Exercise objective: Write out, word for word, the first line of the data below and every line after it through the one containing "This screenshot has height=451, width=1568.".

^^^^^^^^^^^^^^^^

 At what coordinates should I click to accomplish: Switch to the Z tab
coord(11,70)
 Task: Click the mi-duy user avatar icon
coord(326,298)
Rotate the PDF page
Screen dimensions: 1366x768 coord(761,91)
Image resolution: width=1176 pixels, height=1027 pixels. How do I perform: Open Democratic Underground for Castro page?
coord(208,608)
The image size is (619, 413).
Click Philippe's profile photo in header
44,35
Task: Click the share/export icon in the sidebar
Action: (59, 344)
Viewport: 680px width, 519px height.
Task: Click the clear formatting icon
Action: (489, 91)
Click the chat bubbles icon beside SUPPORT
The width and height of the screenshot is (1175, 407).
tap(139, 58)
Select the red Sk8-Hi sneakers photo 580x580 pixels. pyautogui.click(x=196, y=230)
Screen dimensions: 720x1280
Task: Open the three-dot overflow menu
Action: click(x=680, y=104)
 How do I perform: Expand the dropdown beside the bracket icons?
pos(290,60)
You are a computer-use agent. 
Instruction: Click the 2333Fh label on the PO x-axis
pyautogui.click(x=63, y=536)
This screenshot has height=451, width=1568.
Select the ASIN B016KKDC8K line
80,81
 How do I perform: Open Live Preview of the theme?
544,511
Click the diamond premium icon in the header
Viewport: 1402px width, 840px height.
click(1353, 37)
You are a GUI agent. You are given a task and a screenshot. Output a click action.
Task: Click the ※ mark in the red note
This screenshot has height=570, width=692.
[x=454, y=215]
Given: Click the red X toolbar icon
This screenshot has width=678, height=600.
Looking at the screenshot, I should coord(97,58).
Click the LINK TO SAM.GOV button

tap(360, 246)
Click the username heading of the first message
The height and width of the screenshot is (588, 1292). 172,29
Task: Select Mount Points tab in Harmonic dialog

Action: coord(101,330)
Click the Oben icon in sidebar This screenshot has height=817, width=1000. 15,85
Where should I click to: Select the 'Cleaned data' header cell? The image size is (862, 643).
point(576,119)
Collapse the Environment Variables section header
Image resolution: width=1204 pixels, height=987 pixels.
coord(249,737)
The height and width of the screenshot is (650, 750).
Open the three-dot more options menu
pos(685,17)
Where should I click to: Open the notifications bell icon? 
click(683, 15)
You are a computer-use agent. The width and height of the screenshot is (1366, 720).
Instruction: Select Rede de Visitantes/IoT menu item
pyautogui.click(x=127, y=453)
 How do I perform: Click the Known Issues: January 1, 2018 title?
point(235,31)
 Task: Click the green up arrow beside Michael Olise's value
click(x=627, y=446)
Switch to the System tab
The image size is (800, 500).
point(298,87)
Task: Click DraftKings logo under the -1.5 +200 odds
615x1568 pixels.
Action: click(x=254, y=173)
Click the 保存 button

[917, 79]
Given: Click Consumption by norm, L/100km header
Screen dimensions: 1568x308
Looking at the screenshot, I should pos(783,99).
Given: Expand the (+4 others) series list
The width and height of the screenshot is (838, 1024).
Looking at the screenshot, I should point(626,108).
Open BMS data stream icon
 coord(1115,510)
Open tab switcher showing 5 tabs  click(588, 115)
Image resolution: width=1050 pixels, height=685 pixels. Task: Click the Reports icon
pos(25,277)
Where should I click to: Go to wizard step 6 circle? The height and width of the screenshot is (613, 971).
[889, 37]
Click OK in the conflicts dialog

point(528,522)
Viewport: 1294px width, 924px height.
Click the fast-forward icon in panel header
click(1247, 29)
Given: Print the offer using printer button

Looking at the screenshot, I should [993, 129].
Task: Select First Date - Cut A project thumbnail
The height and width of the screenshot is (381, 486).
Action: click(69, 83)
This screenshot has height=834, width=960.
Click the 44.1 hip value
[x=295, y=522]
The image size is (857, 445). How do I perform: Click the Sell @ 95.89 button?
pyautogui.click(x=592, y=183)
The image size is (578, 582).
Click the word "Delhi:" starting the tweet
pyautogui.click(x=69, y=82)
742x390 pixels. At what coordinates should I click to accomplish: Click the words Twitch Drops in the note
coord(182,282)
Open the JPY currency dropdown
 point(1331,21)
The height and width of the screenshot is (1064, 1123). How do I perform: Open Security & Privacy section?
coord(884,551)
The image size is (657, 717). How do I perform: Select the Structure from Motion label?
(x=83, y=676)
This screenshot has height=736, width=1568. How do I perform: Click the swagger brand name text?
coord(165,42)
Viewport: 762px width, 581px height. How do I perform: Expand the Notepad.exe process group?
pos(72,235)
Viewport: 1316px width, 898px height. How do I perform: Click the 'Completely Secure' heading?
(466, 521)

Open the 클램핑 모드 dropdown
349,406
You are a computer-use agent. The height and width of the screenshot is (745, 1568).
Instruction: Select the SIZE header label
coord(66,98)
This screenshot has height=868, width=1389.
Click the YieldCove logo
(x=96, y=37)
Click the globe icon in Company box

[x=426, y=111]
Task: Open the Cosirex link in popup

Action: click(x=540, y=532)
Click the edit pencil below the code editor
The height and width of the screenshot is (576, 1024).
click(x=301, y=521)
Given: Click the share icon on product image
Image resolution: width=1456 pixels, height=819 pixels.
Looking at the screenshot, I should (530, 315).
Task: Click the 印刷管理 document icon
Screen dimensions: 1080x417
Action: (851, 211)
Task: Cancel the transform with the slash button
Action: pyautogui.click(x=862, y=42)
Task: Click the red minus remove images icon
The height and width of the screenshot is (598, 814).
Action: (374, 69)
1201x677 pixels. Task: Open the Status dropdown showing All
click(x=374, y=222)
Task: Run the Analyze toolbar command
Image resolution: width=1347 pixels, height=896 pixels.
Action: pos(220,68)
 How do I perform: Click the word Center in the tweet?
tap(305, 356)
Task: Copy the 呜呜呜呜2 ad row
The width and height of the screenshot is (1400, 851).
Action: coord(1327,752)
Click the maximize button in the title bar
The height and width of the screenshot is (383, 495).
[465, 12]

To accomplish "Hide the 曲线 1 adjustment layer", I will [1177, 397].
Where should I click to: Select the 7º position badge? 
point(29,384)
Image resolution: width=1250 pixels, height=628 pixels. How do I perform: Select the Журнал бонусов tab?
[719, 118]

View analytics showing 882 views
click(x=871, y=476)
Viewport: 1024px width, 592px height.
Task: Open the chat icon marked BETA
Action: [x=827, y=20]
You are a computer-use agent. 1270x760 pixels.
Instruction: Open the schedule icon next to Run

^^^^^^^^^^^^^^^^

Task answer:
 At what coordinates should I click to accomplish: Switch to the Z tab
coord(11,70)
 Task: Click the mi-duy user avatar icon
coord(326,298)
Rotate the PDF page
Screen dimensions: 1366x768 coord(761,91)
Image resolution: width=1176 pixels, height=1027 pixels. How do I perform: Open Democratic Underground for Castro page?
coord(208,608)
The image size is (619, 413).
Click Philippe's profile photo in header
44,35
Task: Click the share/export icon in the sidebar
Action: (59, 344)
Viewport: 680px width, 519px height.
Task: Click the clear formatting icon
Action: (489, 91)
Click the chat bubbles icon beside SUPPORT
The width and height of the screenshot is (1175, 407).
tap(139, 58)
Select the red Sk8-Hi sneakers photo 580x580 pixels. pyautogui.click(x=196, y=230)
Screen dimensions: 720x1280
Task: Open the three-dot overflow menu
Action: click(x=680, y=104)
 How do I perform: Expand the dropdown beside the bracket icons?
pos(290,60)
You are a computer-use agent. 
Instruction: Click the 2333Fh label on the PO x-axis
pyautogui.click(x=63, y=536)
This screenshot has height=451, width=1568.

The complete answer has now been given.